■ **Task instructions**
Should a line in the entries below contain "width", return that line.

■ **Data shown**
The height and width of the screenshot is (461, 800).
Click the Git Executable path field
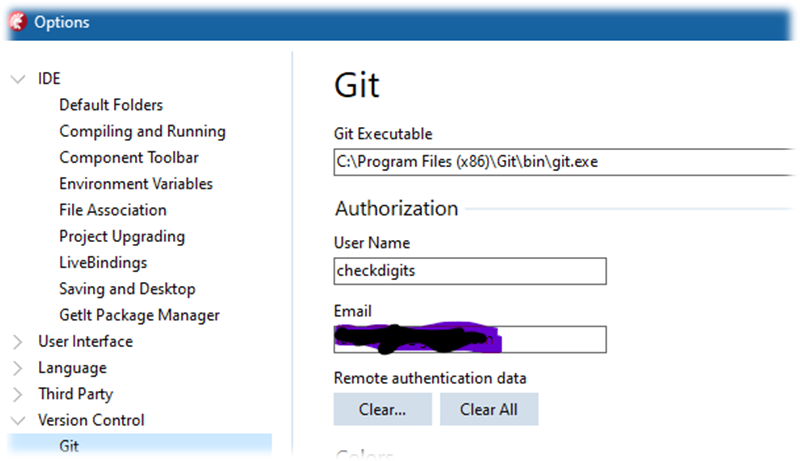coord(565,162)
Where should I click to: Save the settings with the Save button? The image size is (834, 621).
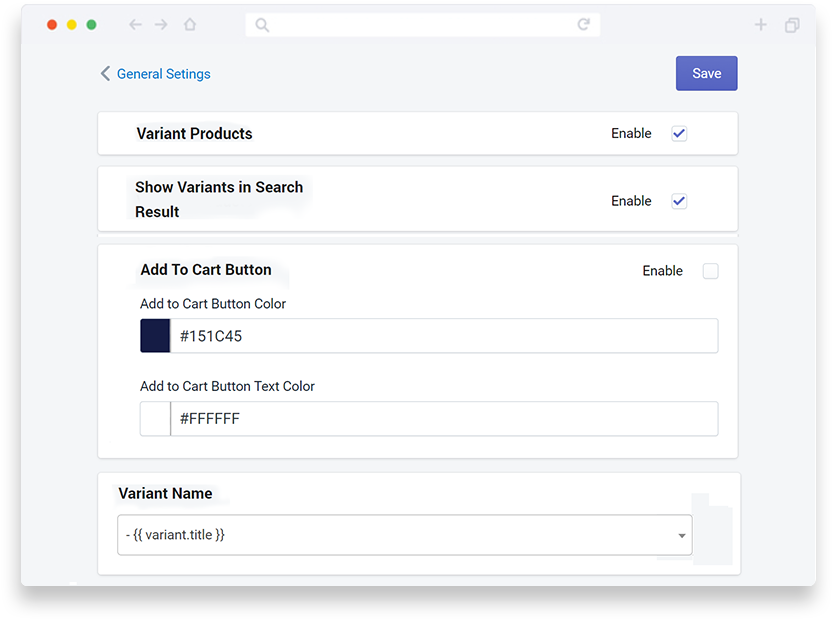pos(706,73)
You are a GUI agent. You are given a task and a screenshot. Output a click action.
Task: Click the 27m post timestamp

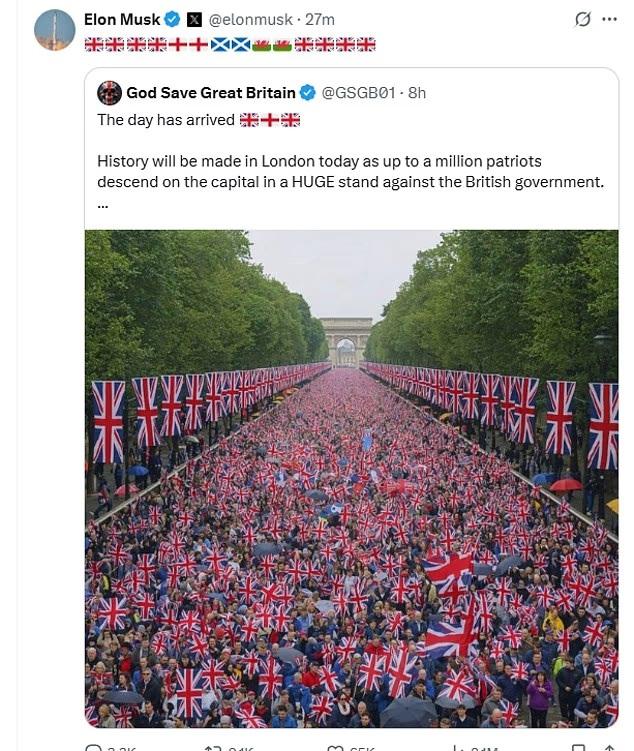319,19
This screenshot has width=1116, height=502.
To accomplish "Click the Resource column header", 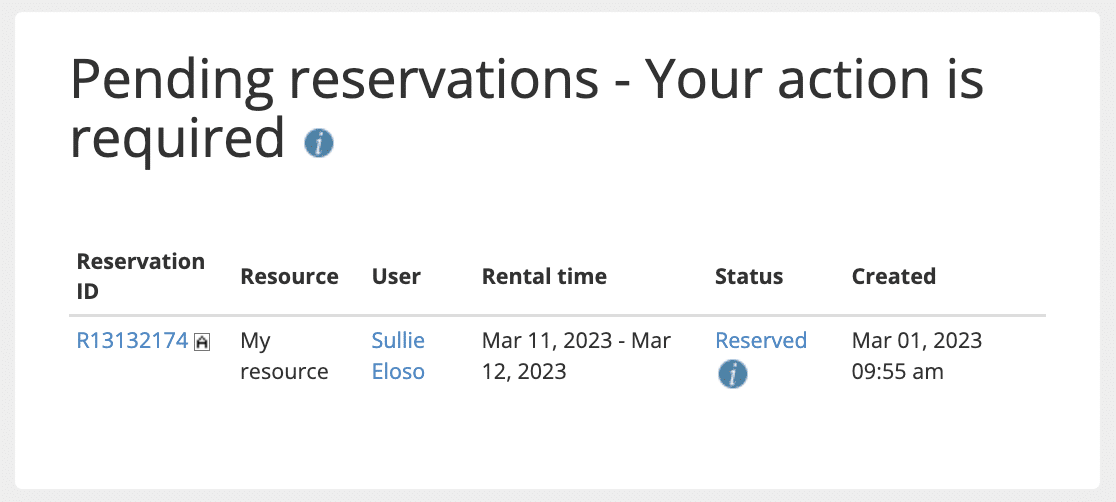I will (289, 276).
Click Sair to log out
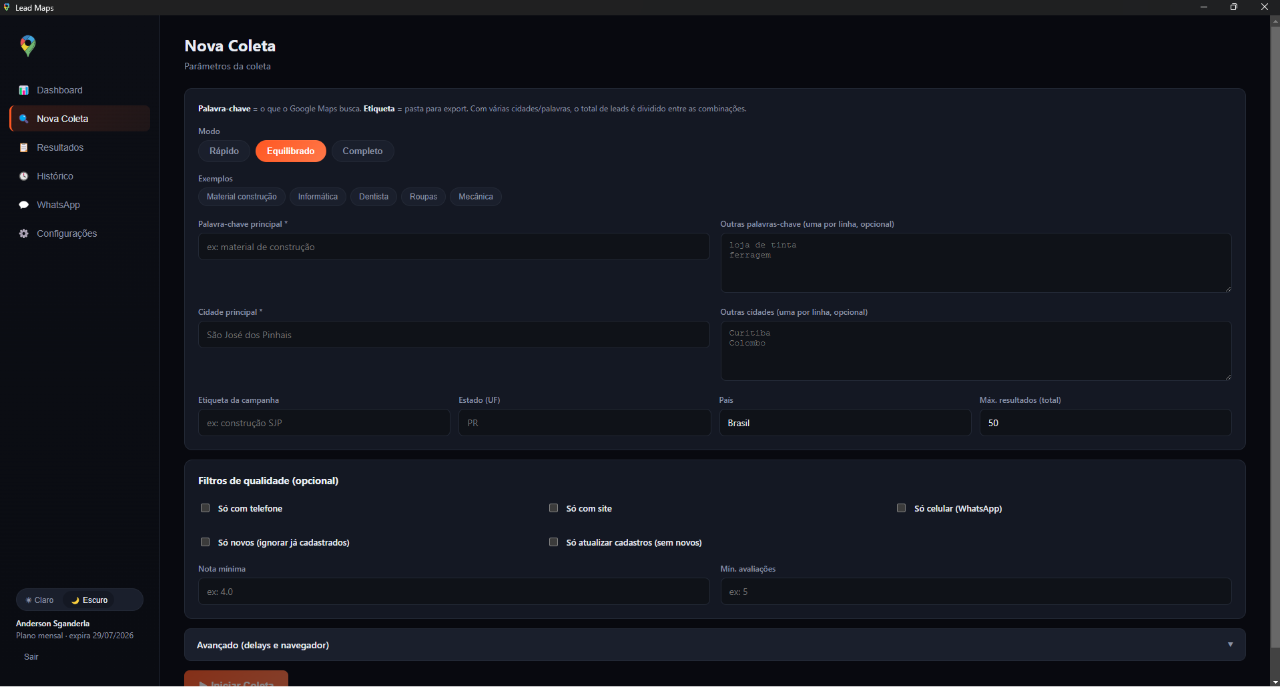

■ **Expected answer**
The height and width of the screenshot is (461, 800).
This screenshot has width=1116, height=502.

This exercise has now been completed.